Regulatory Considerations
The convertible notes will not be registered under the U.S. Securities Act of 1933 or under securities laws in other jurisdictions.
Because of this, the notes may only be sold to qualified institutional buyers under Rule 144A, an exemption that allows private resale of securities to large institutional investors.
Similarly, any shares of PAR common stock issued upon conversion of the notes will also remain unregistered, unless the company chooses to register them in the future.
As a result, these securities cannot be offered or sold publicly in the United States unless they are later registered or qualify for another exemption.
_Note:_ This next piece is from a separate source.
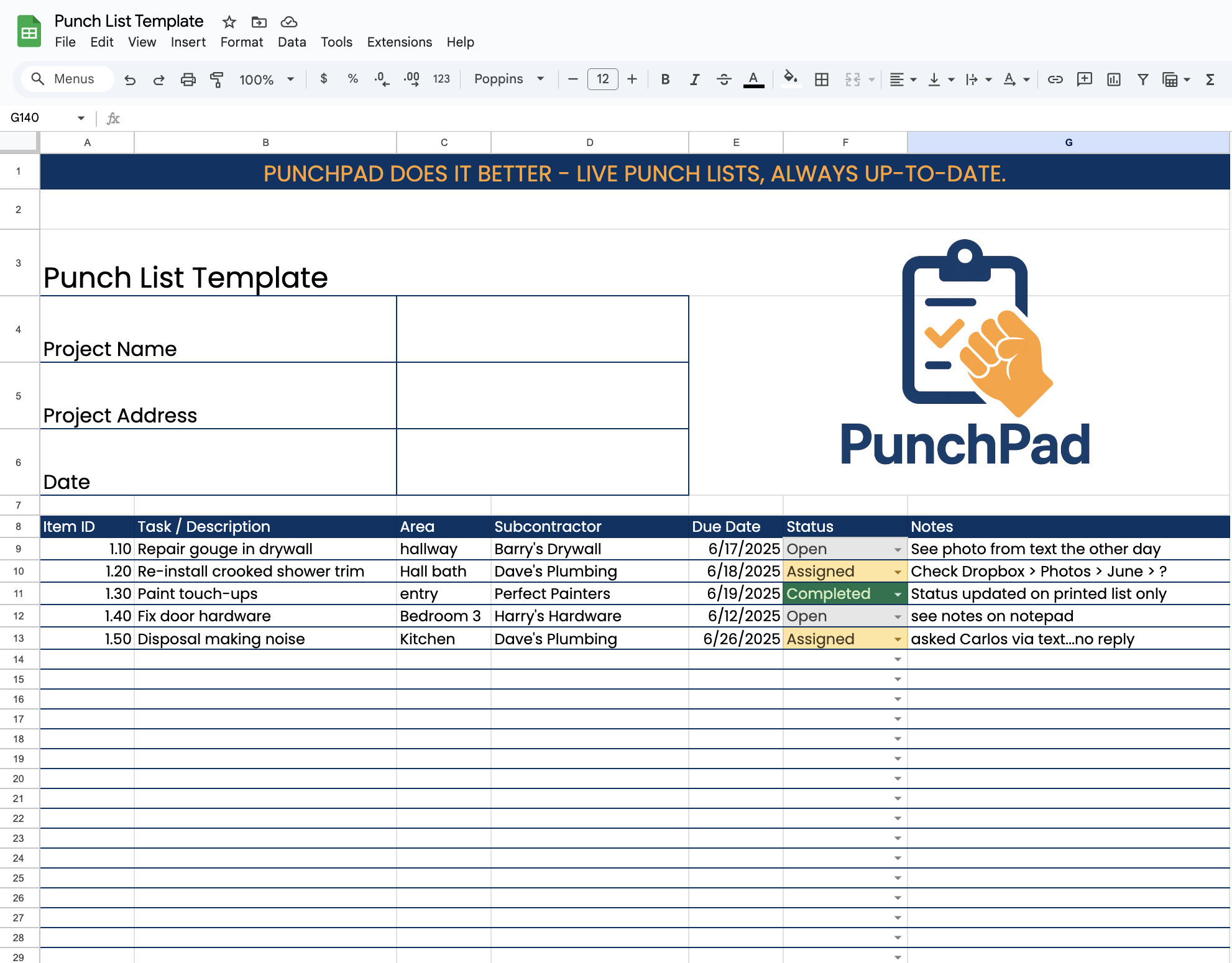Open the Format menu
This screenshot has width=1232, height=963.
tap(241, 42)
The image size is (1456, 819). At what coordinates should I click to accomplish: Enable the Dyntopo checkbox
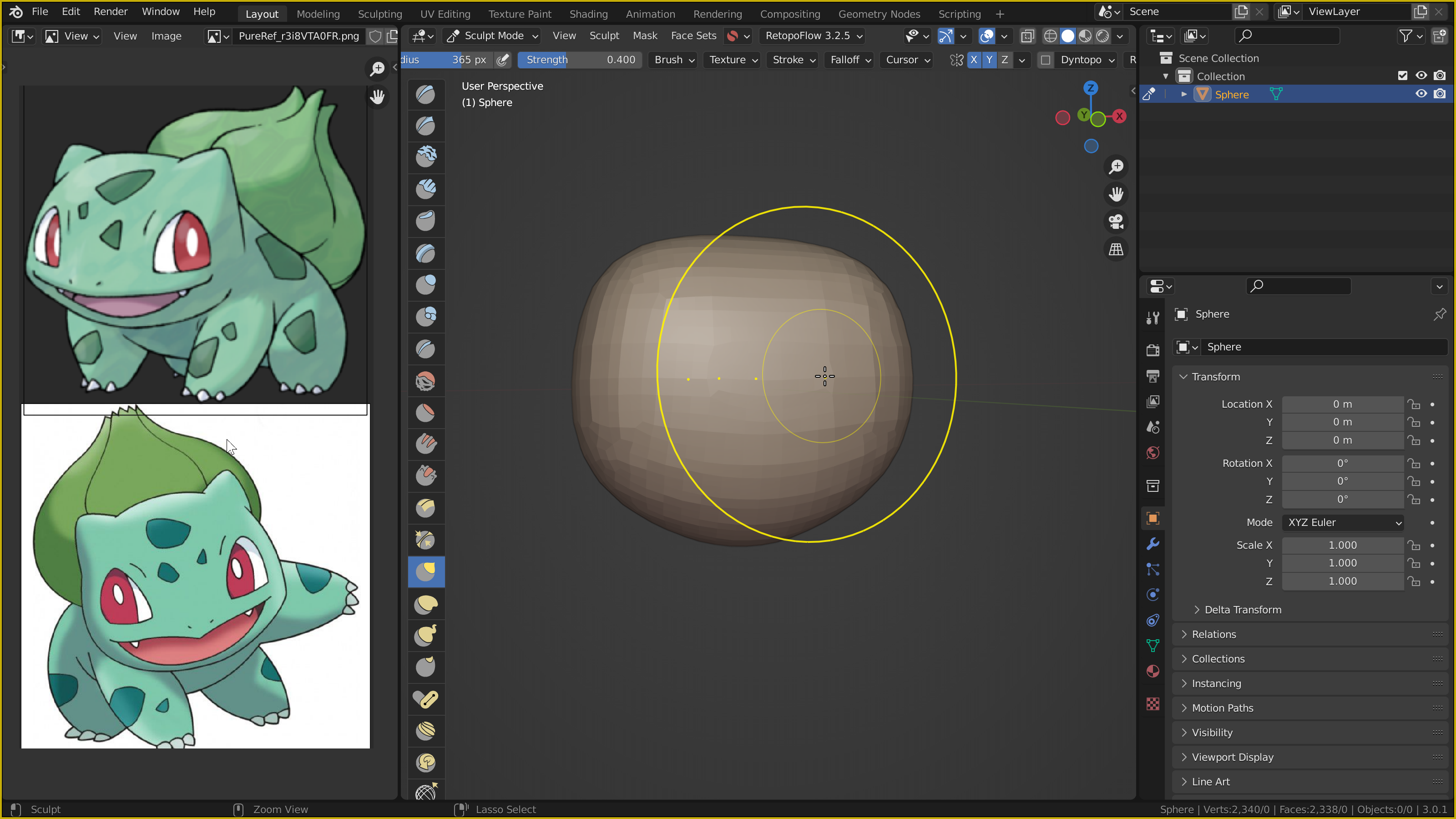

The company also clarified that the announcement does not constitute an offer to sell or a solicitation of an offer to buy securities. Any such offering would occur only in compliance with applicable securities laws.
Strengthening Financial Flexibility
This financing initiative reflects PAR Technology’s broader strategy of strengthening its balance sheet while maintaining access to capital markets.
By issuing convertible notes with a longer maturity and refinancing earlier debt, the company aims to extend its debt timeline and reduce near-term financial obligations.
At the same time, the convertible structure allows investors to participate in the company’s potential stock price appreciation, making the notes an attractive hybrid security combining characteristics of both debt and equity.
As PAR continues to expand its portfolio of cloud-based restaurant management solutions, point-of-sale systems, and digital ordering technologies, access to capital will remain critical in supporting innovation, acquisitions, and global expansion.